ACTIVITY - Every line below that holds the string "agent" must be copied.

Collected data
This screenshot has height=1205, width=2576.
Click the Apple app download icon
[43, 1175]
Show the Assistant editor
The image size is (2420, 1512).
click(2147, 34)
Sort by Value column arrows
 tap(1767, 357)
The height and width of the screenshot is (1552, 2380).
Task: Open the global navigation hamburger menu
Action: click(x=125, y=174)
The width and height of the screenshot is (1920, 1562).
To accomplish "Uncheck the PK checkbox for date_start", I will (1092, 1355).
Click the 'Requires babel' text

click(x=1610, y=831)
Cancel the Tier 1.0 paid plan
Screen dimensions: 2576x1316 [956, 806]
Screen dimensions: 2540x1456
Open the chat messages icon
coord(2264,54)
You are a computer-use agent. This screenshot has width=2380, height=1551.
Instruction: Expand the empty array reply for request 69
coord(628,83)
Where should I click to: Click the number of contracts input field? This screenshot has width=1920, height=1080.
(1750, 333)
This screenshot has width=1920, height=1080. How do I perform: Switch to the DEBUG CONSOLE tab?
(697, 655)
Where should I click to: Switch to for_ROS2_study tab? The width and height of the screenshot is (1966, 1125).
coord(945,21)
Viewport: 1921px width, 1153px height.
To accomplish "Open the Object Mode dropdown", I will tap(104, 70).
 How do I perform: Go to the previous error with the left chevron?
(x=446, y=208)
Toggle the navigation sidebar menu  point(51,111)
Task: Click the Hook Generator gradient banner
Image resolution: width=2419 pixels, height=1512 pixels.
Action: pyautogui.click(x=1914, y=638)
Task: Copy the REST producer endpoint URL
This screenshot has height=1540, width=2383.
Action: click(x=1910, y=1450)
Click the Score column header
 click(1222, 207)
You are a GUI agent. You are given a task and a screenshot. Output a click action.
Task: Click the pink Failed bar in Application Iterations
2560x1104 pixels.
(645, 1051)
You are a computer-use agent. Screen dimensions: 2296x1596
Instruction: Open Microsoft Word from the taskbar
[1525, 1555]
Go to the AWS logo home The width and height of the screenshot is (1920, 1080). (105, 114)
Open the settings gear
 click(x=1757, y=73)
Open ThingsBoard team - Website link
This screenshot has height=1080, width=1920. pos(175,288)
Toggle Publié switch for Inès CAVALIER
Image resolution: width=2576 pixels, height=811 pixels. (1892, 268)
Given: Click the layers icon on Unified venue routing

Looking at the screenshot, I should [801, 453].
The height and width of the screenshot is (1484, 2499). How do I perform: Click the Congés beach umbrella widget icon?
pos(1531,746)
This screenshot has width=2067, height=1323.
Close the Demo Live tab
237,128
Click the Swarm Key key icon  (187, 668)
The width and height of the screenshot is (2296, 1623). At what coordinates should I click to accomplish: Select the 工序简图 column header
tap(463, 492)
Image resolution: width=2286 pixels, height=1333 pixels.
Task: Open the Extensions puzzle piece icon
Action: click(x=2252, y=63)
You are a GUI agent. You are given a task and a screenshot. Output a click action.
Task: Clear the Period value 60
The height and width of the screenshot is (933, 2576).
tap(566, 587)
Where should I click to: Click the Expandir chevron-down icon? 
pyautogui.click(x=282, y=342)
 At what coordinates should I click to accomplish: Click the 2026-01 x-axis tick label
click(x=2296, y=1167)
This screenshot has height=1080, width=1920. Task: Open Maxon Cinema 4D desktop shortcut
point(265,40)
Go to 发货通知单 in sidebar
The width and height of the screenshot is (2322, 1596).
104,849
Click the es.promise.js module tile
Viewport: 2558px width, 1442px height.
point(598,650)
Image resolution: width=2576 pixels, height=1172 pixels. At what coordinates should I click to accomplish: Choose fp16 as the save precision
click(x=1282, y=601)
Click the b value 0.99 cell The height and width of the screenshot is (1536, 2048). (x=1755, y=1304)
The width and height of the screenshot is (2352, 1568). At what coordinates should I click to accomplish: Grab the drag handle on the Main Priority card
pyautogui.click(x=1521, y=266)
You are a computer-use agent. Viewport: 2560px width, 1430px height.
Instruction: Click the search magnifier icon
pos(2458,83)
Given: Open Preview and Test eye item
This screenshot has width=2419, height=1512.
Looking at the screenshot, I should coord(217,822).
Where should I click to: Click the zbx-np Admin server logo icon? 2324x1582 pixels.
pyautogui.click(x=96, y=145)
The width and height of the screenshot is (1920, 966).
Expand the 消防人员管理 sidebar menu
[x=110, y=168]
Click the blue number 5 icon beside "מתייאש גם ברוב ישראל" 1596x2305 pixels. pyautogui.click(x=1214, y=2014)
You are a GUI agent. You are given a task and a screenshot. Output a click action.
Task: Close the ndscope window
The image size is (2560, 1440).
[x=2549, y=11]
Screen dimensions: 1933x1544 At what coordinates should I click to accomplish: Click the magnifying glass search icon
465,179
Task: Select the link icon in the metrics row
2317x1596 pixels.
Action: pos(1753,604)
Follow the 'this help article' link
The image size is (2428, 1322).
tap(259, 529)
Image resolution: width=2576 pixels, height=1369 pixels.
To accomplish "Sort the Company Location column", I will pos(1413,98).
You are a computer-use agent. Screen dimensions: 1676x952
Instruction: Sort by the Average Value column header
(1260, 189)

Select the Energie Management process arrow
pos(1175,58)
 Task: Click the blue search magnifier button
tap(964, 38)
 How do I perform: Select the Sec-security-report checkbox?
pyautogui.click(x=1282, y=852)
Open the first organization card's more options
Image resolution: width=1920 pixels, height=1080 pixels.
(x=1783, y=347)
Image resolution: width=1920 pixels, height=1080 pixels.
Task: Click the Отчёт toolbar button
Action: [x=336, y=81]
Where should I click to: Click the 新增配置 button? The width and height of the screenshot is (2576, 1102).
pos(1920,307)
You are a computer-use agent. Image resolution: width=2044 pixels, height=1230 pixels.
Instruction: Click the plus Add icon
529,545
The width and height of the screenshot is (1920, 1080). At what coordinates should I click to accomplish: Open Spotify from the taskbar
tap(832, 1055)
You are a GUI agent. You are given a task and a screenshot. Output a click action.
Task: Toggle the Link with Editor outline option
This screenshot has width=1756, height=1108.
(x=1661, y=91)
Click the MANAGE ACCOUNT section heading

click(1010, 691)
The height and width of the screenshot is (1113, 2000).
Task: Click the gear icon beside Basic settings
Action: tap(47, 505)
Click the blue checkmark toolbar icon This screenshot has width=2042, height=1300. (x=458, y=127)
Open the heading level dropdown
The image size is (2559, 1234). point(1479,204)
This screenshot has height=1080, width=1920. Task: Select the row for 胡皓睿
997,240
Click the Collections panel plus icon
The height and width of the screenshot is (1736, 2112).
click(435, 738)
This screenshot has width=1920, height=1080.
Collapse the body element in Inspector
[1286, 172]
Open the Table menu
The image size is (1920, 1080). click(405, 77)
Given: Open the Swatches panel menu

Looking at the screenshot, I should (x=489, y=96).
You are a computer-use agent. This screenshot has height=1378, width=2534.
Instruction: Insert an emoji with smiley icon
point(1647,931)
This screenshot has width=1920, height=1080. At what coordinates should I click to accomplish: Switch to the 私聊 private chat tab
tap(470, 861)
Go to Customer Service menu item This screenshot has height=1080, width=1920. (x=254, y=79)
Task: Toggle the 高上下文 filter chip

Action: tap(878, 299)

WRITTEN RESPONSE -
You are a computer-use agent. This screenshot has width=2380, height=1551.
You are a GUI agent. You are given a task and a screenshot. Output a click action.
You are a computer-use agent. Screen dimensions: 2296x1596
You are a GUI agent. You are given a task and a screenshot. Output a click action.
You are a computer-use agent. Viewport: 2560px width, 1430px height.
You are a GUI agent. You are given a task and a screenshot. Output a click action.
You are a computer-use agent. Screen dimensions: 1676x952
You are a computer-use agent. Image resolution: width=2044 pixels, height=1230 pixels.
You are a GUI agent. You are given a task and a screenshot. Output a click action.
You are a computer-use agent. This screenshot has height=1378, width=2534.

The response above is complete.